What is Selfishness?

Before I get into what selfishness is I want to briefly answer - why is it important to know what is selfishness and what is not?
The reason is that selfishness is a fundamental principle - whom are you live for - for yourself or for others, and what does it even mean to live for yourself? The answer to these questions can determine the course of your life, the kind of actions you take and the emotional reward you ultimately receive from your life.
Secondly, selfishness is an ethical issue. If one misidentifies what selfishness is, one can experience unearned guilt or live a life which is not as good as one could have.

The common notion of selfishness is that of a person who lacks any concern for the values of others, someone who does not value other people, does not value fairness, justice, or does not see the need to return a value for a value. It is someone who always wants to get "favors" but at the same time cannot see why anyone would bother them asking for something in return. They can think of no good reason why they should not be served by others, for no benefit to those others whatsoever. Someone who exploits others at the blink of an eye and can care for nothing but their own ends.
This view of 'selfishnes' is lamped together with any kind of behavior that puts one's own pleasure before the pleasure of others, creating a devastating "package deal".

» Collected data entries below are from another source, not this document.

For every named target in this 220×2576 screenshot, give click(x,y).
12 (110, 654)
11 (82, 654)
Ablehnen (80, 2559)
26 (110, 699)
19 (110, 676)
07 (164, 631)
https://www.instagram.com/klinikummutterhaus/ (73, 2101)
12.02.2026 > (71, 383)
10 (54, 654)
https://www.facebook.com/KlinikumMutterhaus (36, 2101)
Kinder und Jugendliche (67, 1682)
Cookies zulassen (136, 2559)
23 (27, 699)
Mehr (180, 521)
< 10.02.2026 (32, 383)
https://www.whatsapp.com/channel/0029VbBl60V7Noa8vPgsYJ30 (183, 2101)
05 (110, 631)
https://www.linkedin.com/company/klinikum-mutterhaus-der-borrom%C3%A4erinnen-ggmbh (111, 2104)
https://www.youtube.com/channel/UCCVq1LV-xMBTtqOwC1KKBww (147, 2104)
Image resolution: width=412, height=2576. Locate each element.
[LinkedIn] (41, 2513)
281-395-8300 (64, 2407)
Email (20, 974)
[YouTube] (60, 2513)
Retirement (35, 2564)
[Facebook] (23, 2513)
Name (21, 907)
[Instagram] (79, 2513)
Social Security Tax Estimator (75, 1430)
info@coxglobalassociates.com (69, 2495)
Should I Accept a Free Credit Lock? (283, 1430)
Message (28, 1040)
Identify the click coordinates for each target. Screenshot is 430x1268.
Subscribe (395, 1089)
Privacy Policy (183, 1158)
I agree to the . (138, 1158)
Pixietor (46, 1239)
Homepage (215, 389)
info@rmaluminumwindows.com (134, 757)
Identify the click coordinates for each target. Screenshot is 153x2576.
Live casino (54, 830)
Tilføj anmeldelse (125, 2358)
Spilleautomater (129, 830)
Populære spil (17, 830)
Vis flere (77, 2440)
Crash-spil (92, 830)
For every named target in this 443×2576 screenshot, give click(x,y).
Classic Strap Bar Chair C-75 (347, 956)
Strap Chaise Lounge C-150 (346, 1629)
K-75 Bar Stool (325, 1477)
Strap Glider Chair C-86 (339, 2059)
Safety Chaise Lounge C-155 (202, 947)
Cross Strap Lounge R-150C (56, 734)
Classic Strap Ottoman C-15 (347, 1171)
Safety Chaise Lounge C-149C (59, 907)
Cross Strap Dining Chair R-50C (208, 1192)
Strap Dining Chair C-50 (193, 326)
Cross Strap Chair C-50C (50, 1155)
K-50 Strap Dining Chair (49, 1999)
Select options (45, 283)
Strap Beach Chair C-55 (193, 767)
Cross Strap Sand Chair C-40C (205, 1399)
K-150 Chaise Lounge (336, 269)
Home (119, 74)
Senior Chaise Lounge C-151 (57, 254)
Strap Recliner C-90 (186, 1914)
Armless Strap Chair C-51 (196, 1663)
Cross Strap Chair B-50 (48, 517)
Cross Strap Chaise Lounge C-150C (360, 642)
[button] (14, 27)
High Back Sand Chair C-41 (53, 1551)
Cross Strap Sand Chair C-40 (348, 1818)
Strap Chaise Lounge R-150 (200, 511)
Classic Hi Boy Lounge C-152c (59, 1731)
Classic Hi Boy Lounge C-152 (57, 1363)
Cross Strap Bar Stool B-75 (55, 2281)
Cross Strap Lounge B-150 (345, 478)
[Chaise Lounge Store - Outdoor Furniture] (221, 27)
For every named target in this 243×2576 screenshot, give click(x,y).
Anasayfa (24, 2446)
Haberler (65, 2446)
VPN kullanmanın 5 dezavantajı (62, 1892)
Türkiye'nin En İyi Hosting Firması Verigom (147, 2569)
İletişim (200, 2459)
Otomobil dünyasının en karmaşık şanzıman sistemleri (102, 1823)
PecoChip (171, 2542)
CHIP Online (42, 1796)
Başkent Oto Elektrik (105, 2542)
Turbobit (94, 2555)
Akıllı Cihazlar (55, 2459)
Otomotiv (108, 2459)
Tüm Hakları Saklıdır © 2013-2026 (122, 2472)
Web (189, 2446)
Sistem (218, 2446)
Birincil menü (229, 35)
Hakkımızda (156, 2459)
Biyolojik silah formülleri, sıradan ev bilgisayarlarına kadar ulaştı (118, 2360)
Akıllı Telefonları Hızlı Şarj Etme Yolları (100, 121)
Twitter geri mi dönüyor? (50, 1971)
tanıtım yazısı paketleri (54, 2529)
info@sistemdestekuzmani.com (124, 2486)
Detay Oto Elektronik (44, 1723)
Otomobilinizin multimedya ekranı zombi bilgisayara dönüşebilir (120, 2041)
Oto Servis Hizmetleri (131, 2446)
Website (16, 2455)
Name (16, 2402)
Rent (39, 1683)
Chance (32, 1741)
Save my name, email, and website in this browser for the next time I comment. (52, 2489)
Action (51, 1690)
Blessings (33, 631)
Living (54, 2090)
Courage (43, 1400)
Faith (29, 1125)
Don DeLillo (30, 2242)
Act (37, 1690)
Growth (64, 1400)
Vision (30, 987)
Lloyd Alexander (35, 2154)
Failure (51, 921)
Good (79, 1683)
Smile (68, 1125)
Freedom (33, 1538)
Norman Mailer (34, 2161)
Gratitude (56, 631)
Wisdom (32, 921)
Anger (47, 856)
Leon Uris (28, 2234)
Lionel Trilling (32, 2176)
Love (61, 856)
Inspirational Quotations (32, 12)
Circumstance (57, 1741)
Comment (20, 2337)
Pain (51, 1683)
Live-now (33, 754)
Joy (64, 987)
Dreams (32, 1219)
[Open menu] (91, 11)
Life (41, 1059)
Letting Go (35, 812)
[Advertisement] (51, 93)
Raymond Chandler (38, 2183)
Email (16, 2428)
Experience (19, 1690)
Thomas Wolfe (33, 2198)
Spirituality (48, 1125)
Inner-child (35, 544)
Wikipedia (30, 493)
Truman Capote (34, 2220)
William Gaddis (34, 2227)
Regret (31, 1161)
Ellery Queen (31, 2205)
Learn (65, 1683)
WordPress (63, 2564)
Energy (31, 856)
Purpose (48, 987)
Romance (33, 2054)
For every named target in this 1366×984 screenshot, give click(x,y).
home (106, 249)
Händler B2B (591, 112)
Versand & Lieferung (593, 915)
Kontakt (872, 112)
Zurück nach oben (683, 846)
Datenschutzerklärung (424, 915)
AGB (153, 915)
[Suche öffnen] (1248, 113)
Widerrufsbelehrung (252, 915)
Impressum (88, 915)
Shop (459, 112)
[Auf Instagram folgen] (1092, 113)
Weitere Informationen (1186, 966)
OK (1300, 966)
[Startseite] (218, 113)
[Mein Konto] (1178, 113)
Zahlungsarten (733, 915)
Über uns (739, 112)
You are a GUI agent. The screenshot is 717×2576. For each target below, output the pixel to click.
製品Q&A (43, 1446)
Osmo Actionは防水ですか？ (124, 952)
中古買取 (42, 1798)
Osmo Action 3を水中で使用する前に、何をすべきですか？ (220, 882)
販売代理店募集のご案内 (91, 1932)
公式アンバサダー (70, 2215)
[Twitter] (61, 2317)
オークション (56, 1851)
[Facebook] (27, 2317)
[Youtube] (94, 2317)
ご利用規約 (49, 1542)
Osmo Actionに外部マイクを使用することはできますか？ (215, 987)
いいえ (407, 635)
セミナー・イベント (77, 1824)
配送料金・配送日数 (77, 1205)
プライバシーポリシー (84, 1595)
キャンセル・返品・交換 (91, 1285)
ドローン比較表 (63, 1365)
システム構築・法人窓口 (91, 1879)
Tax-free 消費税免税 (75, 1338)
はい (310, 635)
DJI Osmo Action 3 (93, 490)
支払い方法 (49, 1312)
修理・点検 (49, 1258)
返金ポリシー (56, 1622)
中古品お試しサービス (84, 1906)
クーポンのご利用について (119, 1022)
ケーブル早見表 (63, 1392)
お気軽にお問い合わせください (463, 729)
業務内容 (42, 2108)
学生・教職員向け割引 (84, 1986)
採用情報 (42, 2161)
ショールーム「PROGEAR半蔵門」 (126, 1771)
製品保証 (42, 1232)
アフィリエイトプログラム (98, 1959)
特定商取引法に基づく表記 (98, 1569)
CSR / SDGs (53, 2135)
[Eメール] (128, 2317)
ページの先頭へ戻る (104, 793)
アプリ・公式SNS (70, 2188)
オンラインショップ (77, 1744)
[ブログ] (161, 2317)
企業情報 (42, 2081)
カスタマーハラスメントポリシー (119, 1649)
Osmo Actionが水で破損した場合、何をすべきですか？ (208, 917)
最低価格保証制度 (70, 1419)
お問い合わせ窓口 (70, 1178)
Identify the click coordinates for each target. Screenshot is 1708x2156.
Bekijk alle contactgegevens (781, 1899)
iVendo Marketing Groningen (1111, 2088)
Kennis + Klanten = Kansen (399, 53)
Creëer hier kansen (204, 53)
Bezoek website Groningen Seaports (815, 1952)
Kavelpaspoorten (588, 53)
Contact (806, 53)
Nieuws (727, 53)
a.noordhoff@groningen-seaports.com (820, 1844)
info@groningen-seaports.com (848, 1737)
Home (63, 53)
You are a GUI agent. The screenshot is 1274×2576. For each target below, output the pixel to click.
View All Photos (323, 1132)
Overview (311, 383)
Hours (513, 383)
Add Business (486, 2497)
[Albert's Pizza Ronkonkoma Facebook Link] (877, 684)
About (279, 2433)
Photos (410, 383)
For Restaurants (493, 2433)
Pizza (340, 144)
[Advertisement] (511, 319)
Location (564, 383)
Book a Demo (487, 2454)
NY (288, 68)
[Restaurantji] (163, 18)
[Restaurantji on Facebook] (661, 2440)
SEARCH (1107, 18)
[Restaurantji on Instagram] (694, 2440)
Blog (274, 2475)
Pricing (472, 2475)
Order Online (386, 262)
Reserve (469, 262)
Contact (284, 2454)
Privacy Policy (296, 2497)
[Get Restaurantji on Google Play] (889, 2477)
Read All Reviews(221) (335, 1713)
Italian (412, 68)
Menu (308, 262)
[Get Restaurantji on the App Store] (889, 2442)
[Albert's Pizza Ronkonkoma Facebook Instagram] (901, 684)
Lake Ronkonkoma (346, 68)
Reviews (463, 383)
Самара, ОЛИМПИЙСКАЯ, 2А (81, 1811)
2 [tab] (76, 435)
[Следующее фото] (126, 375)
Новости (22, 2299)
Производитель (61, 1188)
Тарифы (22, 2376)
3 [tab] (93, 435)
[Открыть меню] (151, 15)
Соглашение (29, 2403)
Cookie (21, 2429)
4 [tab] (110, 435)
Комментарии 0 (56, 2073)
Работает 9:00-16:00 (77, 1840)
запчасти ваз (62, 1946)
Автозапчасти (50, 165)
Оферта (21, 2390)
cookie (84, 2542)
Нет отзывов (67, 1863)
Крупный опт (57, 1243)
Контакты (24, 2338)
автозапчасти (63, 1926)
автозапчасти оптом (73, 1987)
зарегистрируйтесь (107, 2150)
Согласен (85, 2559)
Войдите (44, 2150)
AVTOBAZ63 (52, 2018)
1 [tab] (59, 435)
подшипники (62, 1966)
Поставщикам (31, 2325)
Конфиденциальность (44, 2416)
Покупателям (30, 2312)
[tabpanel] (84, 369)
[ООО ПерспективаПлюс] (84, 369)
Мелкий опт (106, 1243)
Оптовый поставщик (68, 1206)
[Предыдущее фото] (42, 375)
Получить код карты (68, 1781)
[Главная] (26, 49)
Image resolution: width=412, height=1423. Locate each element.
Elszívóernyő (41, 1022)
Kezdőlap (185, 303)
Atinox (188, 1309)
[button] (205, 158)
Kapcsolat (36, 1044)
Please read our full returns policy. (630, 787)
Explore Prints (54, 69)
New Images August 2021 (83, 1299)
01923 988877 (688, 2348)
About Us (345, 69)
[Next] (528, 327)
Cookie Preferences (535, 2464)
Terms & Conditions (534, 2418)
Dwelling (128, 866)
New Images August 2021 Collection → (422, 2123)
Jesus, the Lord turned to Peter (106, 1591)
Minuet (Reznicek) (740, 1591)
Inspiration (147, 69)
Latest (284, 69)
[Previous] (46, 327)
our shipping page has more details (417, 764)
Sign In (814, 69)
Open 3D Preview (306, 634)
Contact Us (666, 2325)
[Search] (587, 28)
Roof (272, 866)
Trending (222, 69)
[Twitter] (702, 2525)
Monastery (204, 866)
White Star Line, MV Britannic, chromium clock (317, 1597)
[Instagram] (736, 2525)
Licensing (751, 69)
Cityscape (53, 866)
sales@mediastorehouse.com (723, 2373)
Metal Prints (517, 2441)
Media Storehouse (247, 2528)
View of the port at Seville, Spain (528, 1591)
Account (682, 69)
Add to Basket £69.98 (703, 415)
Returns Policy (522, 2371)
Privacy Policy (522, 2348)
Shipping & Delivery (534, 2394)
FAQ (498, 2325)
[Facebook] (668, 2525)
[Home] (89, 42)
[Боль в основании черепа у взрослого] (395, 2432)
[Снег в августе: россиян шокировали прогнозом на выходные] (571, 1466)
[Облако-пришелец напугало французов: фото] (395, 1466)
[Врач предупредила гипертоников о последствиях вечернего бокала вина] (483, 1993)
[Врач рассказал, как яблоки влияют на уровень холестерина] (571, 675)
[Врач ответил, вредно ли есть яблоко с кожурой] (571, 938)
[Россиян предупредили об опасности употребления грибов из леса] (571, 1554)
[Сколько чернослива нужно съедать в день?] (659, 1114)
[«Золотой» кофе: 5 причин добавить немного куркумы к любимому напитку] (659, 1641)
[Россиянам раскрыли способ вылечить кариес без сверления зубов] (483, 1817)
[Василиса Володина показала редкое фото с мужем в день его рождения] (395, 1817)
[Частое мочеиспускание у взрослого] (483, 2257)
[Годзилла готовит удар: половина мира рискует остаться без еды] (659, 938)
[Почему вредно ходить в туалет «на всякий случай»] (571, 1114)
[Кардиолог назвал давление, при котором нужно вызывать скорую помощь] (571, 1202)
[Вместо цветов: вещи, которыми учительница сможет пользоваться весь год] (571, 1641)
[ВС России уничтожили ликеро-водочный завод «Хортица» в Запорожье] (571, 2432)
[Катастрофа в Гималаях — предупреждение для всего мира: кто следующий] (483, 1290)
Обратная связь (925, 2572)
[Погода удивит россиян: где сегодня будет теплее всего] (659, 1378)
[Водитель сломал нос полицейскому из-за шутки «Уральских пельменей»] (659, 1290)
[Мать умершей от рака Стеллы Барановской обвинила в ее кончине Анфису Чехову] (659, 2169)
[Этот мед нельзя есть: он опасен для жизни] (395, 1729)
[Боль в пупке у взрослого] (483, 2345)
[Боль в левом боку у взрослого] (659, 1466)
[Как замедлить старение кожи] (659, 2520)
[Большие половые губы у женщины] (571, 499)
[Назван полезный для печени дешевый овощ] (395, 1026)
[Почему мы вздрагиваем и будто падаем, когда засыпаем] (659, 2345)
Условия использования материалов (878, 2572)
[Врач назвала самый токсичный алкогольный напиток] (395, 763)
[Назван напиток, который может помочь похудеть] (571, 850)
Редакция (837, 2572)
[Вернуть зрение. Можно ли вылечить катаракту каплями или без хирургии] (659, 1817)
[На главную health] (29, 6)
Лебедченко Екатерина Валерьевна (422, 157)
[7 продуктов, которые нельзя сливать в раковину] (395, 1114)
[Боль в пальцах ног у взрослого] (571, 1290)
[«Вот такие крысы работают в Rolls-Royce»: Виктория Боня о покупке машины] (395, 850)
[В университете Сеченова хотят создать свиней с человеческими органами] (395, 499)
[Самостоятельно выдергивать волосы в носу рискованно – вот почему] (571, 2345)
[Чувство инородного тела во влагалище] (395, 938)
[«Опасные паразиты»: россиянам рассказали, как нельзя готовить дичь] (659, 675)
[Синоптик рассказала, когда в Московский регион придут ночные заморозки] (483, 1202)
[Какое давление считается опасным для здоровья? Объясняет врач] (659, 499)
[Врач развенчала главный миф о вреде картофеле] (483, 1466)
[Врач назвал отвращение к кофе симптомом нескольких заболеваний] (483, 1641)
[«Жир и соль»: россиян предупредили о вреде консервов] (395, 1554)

The person who kills and steals and the person who produces and earns are considered as having the same moral quality, since they both do it to promote their own ends.

Is it any wonder, then, that people condemn selfishness - and is it any wonder that so many people feel guilty for any kind of happiness or enjoyment they pursue for themselves, not for others?

The fault here is in the basic understanding of what selfishness is, and in replacing "lack of value for human life" with "selfishness".

One of Ayn Rand's greatest achievements was her identification of the true meaning of "selfishness". It redeemed morality, it created the basis on which people could be happy. It identified a concept which allows men to experience a moral sense of life, to be the hero of their own movie and at the same time pursue their own life and happiness. It allowed men to stand proud beside their achievements instead of apologizing for them - it allowed men to have self-esteem and to regard themselves as worthy of pleasure.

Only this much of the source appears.